Re "2. PROBLEM OF "VLOOKUP" FUNCTION" Up to now I have not recognized any different behaviour of the VLOOKUP function. I still get these "bogus results" if I extend the range above 2076 while using the "1" as fourth parameter of the VLOOKUP function But in In my special I can use "0" as fourth parameter of the VLOOKUP function (unsorted list, search for excact value) as a work around. With "0" it is possible to extend the range up to the last line of the spreadsheet. Before I used "1" as fourth parameter in the hope for a better performance. But there is no difference concerning performance I used the functions.c (2009-01-30) file from http://svn.gnome.org/svn/gnumeric/trunk/plugins/fn-lookup/ Re "3. EXPORT PROBLEM TO NATIVE *.GNUMERIC FILE FORMAT" seems to be solved! No problems detected anymore I THINK THERE IS NOTHING LEFT HERE. ALL THE PROBLEMS HAVE BEEN SOLVED. GOOD JOB!
Retry the vlookup, please -- empty cells were being treated as zero. Fixed in svn. This problem has been fixed in the development version. The fix will be available in the next major software release. Thank you for your bug report.
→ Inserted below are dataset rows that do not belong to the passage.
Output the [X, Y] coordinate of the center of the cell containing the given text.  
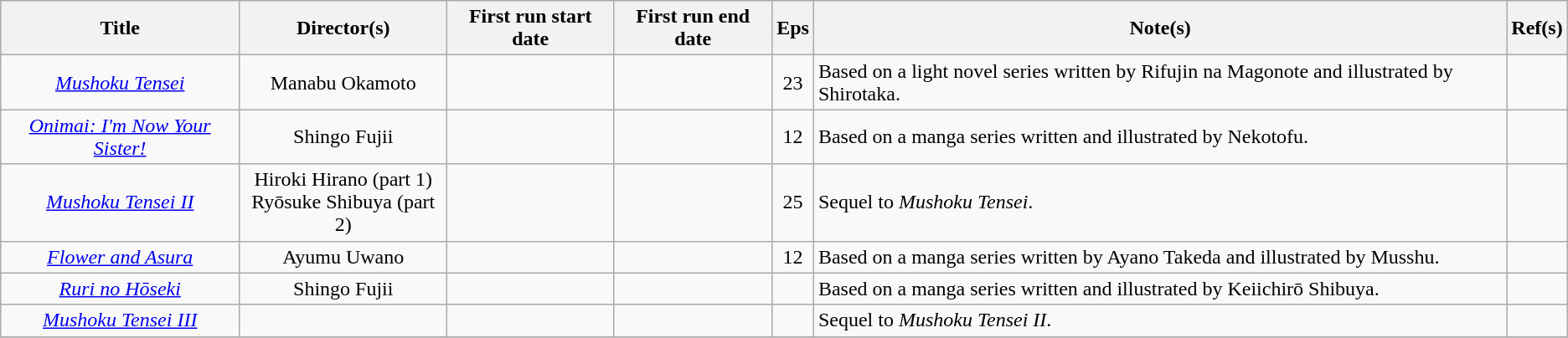
Ruri no Hōseki [121, 289]
Based on a manga series written and illustrated by Nekotofu. [1159, 137]
Sequel to Mushoku Tensei. [1159, 203]
Mushoku Tensei [121, 82]
Based on a light novel series written by Rifujin na Magonote and illustrated by Shirotaka. [1159, 82]
First run end date [694, 28]
Director(s) [343, 28]
Ayumu Uwano [343, 257]
Mushoku Tensei III [121, 321]
23 [793, 82]
Based on a manga series written and illustrated by Keiichirō Shibuya. [1159, 289]
Manabu Okamoto [343, 82]
Ref(s) [1537, 28]
Note(s) [1159, 28]
25 [793, 203]
First run start date [531, 28]
Sequel to Mushoku Tensei II. [1159, 321]
Eps [793, 28]
Flower and Asura [121, 257]
Onimai: I'm Now Your Sister! [121, 137]
Based on a manga series written by Ayano Takeda and illustrated by Musshu. [1159, 257]
Title [121, 28]
Mushoku Tensei II [121, 203]
Hiroki Hirano (part 1)Ryōsuke Shibuya (part 2) [343, 203]
Provide the [x, y] coordinate of the cell's center where the given text is located.  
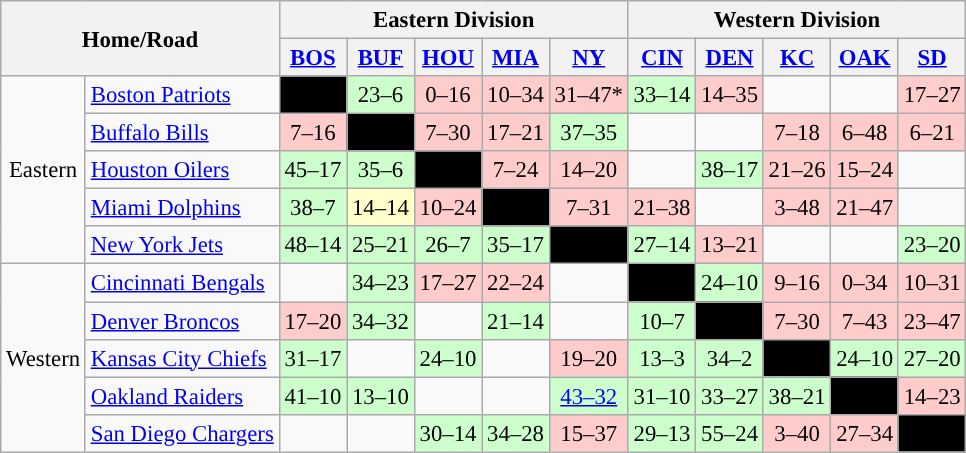
45–17 [313, 170]
23–6 [381, 95]
15–37 [588, 433]
27–34 [865, 433]
27–20 [932, 358]
35–6 [381, 170]
7–18 [797, 133]
6–48 [865, 133]
KC [797, 58]
19–20 [588, 358]
30–14 [448, 433]
HOU [448, 58]
34–23 [381, 283]
22–24 [516, 283]
DEN [730, 58]
Western Division [797, 20]
6–21 [932, 133]
17–20 [313, 321]
29–13 [662, 433]
25–21 [381, 245]
7–24 [516, 170]
23–20 [932, 245]
41–10 [313, 396]
31–17 [313, 358]
27–14 [662, 245]
Cincinnati Bengals [182, 283]
34–28 [516, 433]
37–35 [588, 133]
3–40 [797, 433]
9–16 [797, 283]
23–47 [932, 321]
21–47 [865, 208]
13–21 [730, 245]
33–27 [730, 396]
Denver Broncos [182, 321]
21–14 [516, 321]
17–21 [516, 133]
35–17 [516, 245]
33–14 [662, 95]
10–24 [448, 208]
Oakland Raiders [182, 396]
Home/Road [140, 38]
34–2 [730, 358]
31–47* [588, 95]
21–38 [662, 208]
Buffalo Bills [182, 133]
7–31 [588, 208]
48–14 [313, 245]
3–48 [797, 208]
26–7 [448, 245]
10–34 [516, 95]
Eastern [44, 170]
14–23 [932, 396]
0–16 [448, 95]
MIA [516, 58]
BOS [313, 58]
10–7 [662, 321]
14–14 [381, 208]
New York Jets [182, 245]
San Diego Chargers [182, 433]
15–24 [865, 170]
13–3 [662, 358]
31–10 [662, 396]
38–21 [797, 396]
7–16 [313, 133]
BUF [381, 58]
14–20 [588, 170]
NY [588, 58]
Houston Oilers [182, 170]
Eastern Division [454, 20]
21–26 [797, 170]
OAK [865, 58]
Western [44, 358]
Kansas City Chiefs [182, 358]
CIN [662, 58]
34–32 [381, 321]
7–43 [865, 321]
38–17 [730, 170]
10–31 [932, 283]
38–7 [313, 208]
55–24 [730, 433]
Boston Patriots [182, 95]
43–32 [588, 396]
0–34 [865, 283]
SD [932, 58]
14–35 [730, 95]
13–10 [381, 396]
Miami Dolphins [182, 208]
Provide the [X, Y] coordinate of the cell's center where the given text is located.  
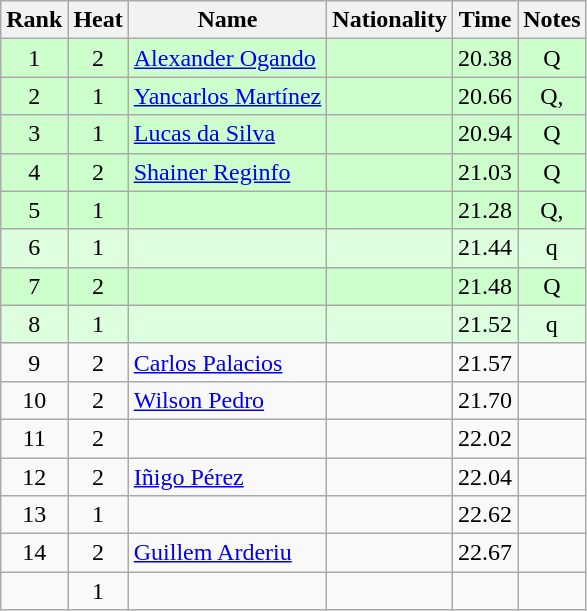
Time [486, 20]
Nationality [390, 20]
21.52 [486, 324]
3 [34, 134]
22.67 [486, 553]
Rank [34, 20]
Iñigo Pérez [228, 477]
21.48 [486, 286]
20.66 [486, 96]
21.70 [486, 400]
Heat [98, 20]
22.04 [486, 477]
Notes [552, 20]
10 [34, 400]
Yancarlos Martínez [228, 96]
Shainer Reginfo [228, 172]
Alexander Ogando [228, 58]
Wilson Pedro [228, 400]
12 [34, 477]
6 [34, 248]
Carlos Palacios [228, 362]
14 [34, 553]
22.02 [486, 438]
7 [34, 286]
Lucas da Silva [228, 134]
13 [34, 515]
20.38 [486, 58]
22.62 [486, 515]
21.03 [486, 172]
11 [34, 438]
21.57 [486, 362]
5 [34, 210]
Guillem Arderiu [228, 553]
9 [34, 362]
Name [228, 20]
4 [34, 172]
20.94 [486, 134]
21.28 [486, 210]
21.44 [486, 248]
8 [34, 324]
Extract the [x, y] coordinate from the center of the cell holding the provided text.  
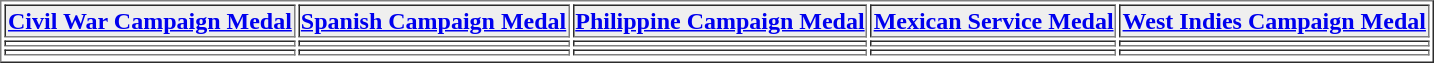
Mexican Service Medal [994, 20]
Spanish Campaign Medal [434, 20]
West Indies Campaign Medal [1274, 20]
Civil War Campaign Medal [150, 20]
Philippine Campaign Medal [720, 20]
Detect which cell encompasses the target text, then output its (x, y) center coordinate. 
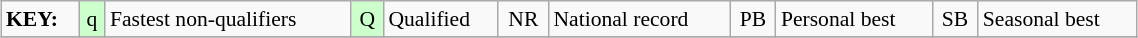
Seasonal best (1058, 19)
Q (367, 19)
SB (955, 19)
Personal best (854, 19)
q (92, 19)
PB (753, 19)
National record (639, 19)
Fastest non-qualifiers (228, 19)
KEY: (40, 19)
Qualified (440, 19)
NR (523, 19)
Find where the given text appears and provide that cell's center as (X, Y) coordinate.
Note, that due to the pre-processings, the forget-about-sorting case ("FALSE" as third argument) is likely to be the fastest, but that very, very little time is spent in calculations, so it will not matter anyway.
Re: #Retry the vlookup, please -- empty cells were being treated as zero. #Fixed in svn. Now the VLOOKUP function works like the VLOOKUP function of Oo. The range can be extended above 2076 rows. First I thought if empty cells were being treated as zero it would not be possible to search for a zero-"0"-value in between of empty cells with the VLOOKUP function. But nevertheless it works even for this special case.